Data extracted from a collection

========================================================================

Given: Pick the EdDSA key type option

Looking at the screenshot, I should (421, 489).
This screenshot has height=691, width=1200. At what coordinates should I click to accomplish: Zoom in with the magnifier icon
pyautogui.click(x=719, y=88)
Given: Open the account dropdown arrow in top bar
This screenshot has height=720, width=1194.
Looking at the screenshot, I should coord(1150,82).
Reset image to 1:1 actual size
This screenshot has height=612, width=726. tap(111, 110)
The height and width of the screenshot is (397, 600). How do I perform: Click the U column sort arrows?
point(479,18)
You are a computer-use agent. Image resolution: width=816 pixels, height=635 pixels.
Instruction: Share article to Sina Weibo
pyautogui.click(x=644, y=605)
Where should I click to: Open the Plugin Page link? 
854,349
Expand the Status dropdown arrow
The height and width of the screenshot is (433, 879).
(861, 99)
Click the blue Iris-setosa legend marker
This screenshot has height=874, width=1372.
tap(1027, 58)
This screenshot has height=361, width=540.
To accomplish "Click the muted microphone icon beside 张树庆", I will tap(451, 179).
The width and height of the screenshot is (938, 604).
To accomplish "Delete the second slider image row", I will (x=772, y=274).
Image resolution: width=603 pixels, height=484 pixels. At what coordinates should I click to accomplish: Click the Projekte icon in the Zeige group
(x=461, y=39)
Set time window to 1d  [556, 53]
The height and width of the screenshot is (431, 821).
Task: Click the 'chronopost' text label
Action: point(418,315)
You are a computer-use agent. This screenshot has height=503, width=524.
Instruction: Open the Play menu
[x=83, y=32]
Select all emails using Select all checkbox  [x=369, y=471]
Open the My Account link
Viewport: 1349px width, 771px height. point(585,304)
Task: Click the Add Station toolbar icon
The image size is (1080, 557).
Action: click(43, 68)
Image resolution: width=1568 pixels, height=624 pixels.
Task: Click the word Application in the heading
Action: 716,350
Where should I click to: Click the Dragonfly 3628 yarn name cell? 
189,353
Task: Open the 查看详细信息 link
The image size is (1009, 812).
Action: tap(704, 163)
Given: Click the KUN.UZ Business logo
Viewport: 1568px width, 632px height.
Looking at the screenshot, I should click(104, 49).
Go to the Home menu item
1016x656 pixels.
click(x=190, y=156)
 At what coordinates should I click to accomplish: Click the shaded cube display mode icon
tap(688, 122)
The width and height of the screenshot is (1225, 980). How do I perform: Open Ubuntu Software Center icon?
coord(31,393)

========================================================================

▶ Aim of the exercise
Give again, word for word, every line from the one holding "The width and height of the screenshot is (1225, 980)." to the end of the data.

▶ Solution to this problem
The width and height of the screenshot is (1225, 980). How do I perform: Open Ubuntu Software Center icon?
coord(31,393)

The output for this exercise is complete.